About this task: Word for word, the data below must be repeated in full; no picture is to be included.
Content starts
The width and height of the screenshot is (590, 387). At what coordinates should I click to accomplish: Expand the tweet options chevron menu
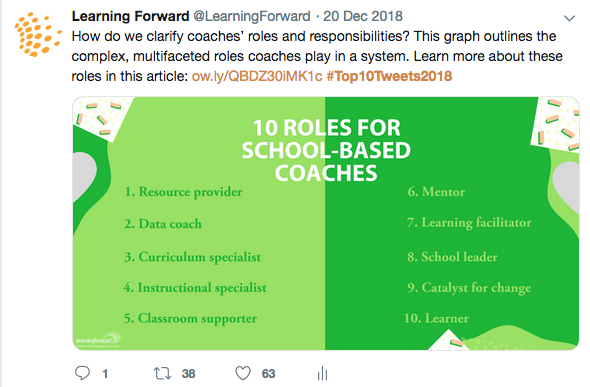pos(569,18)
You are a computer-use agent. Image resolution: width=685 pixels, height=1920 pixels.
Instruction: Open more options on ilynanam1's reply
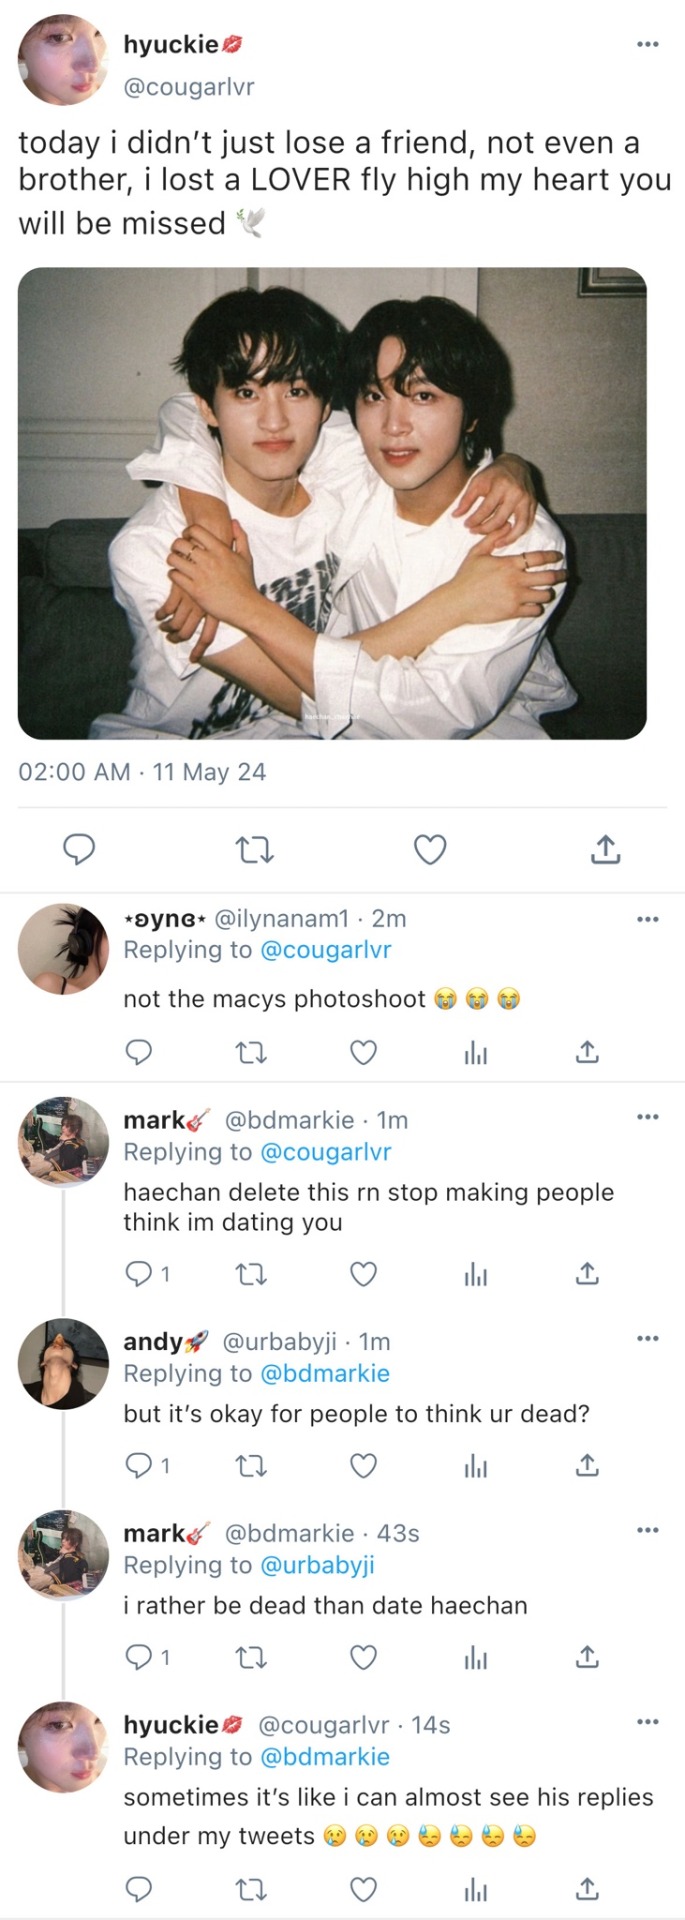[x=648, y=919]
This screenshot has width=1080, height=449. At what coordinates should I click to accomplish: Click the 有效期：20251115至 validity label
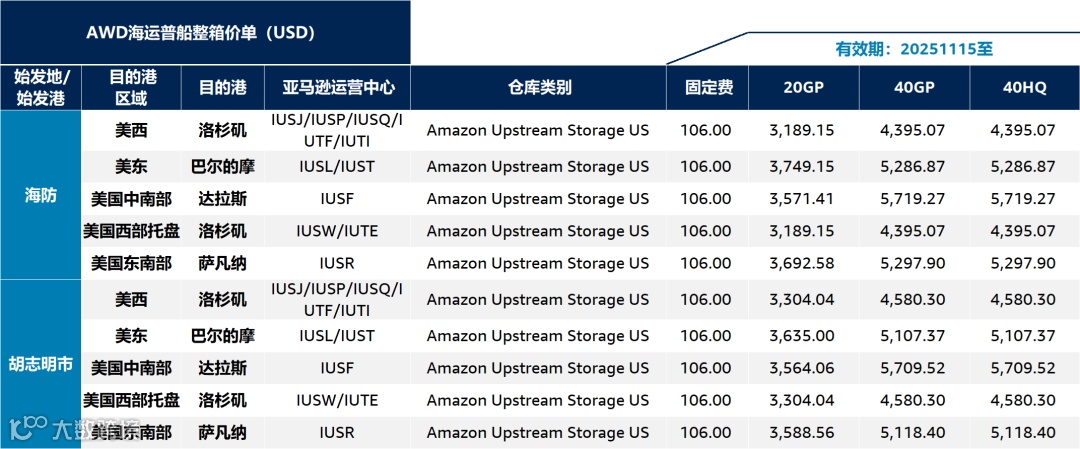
Content ends
Solution for this problem:
The width and height of the screenshot is (590, 387). At what coordinates should I click to accomplish: Expand the tweet options chevron menu
pos(569,18)
You are a computer-use agent. Image resolution: width=685 pixels, height=1920 pixels.
Instruction: Open more options on ilynanam1's reply
[x=648, y=919]
This screenshot has width=1080, height=449. At what coordinates should I click to accomplish: Click the 有效期：20251115至 validity label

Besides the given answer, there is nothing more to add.